Re: [Streaming] ConcurrentModificationExceptions when Windowing

Posted by "Shixiong(Ryan) Zhu" <sh...@databricks.com>.
Or do you enable "spark.speculation"? If not, Spark Streaming should not
launch two tasks using the same TopicPartition.

On Wed, Jan 11, 2017 at 3:33 PM, Kalvin Chau <ka...@gmail.com> wrote:

> I have not modified that configuration setting, and that doesn't seem to
> be documented anywhere.
>
> Does the Kafka 0.10 require the number of cores on an executor be set to
> 1? I didn't see that documented anywhere either.
>
> On Wed, Jan 11, 2017 at 3:27 PM Shixiong(Ryan) Zhu <
> shixiong@databricks.com> wrote:
>
>> Do you change "spark.streaming.concurrentJobs" to more than 1? Kafka
>> 0.10 connector requires it must be 1.
>>
>> On Wed, Jan 11, 2017 at 3:25 PM, Kalvin Chau <ka...@gmail.com>
>> wrote:
>>
>> I'm not re-using any InputDStreams actually, this is one InputDStream
>> that has a window applied to it.
>>  Then when Spark creates and assigns tasks to read from the Topic, one
>> executor gets assigned two tasks to read from the same TopicPartition, and
>> uses the same CachedKafkaConsumer to read from the TopicPartition causing
>> the ConcurrentModificationException in one of the worker threads.

#### Dataset extract:
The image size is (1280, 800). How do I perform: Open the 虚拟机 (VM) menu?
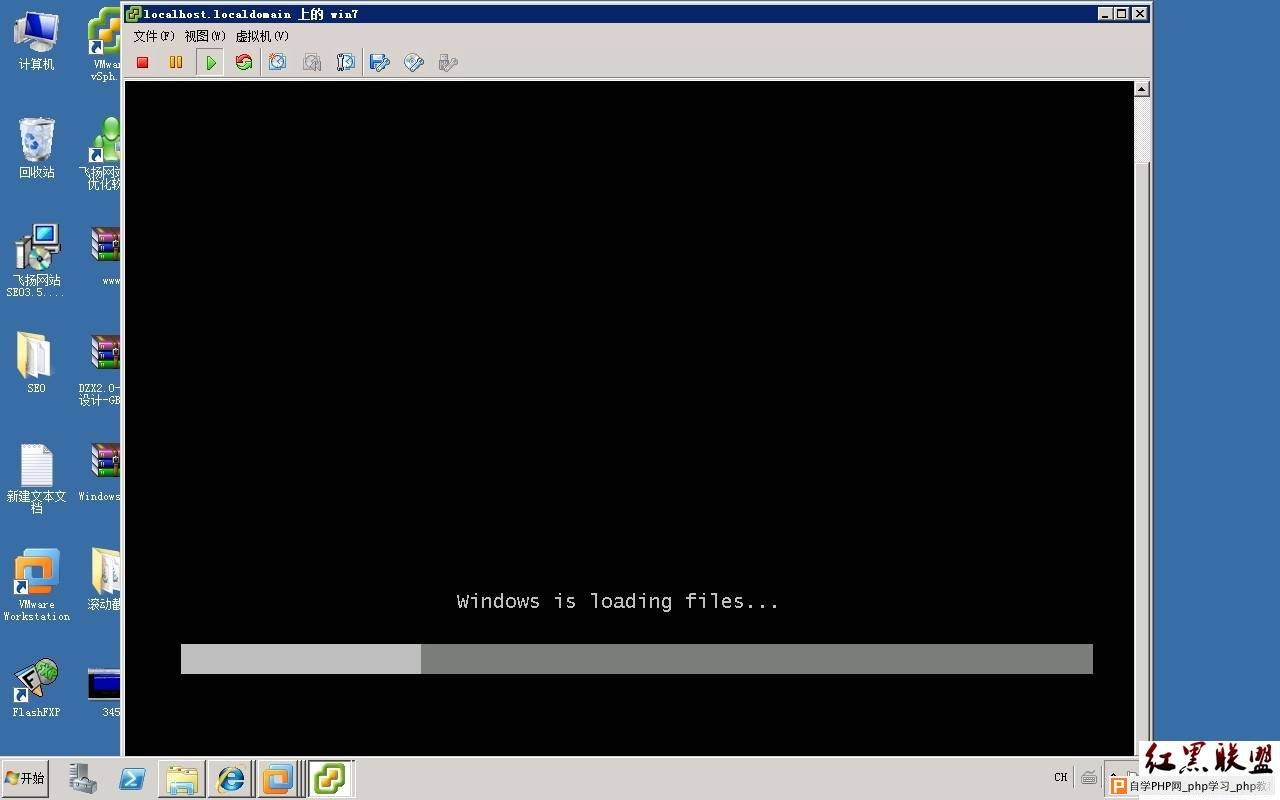click(261, 36)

#### Tasks to carry out:
1 > Summarize the Spark Streaming thread in three sentences.
2 > Answer these questions from the Spark Streaming thread:
(a) What value must "spark.streaming.concurrentJobs" have for the Kafka 0.10 connector?
(b) What does the executor use to read the TopicPartition in both tasks?
(c) Which setting does the most recent message ask about enabling?

#### Task responses:
1 > In the Spark Streaming thread, a single InputDStream with a window applied leads Spark to assign one executor two tasks that read the same TopicPartition through the same CachedKafkaConsumer, causing a ConcurrentModificationException in one of the worker threads. Shixiong(Ryan) Zhu asks whether "spark.streaming.concurrentJobs" was changed to more than 1, since the Kafka 0.10 connector requires it to be 1. Kalvin Chau replies that the setting was not modified and asks whether Kafka 0.10 requires executors to have one core, and Shixiong(Ryan) Zhu then asks whether "spark.speculation" is enabled, because otherwise Spark Streaming should not launch two tasks using the same TopicPartition.

2 >
(a) 1
(b) The same CachedKafkaConsumer
(c) "spark.speculation"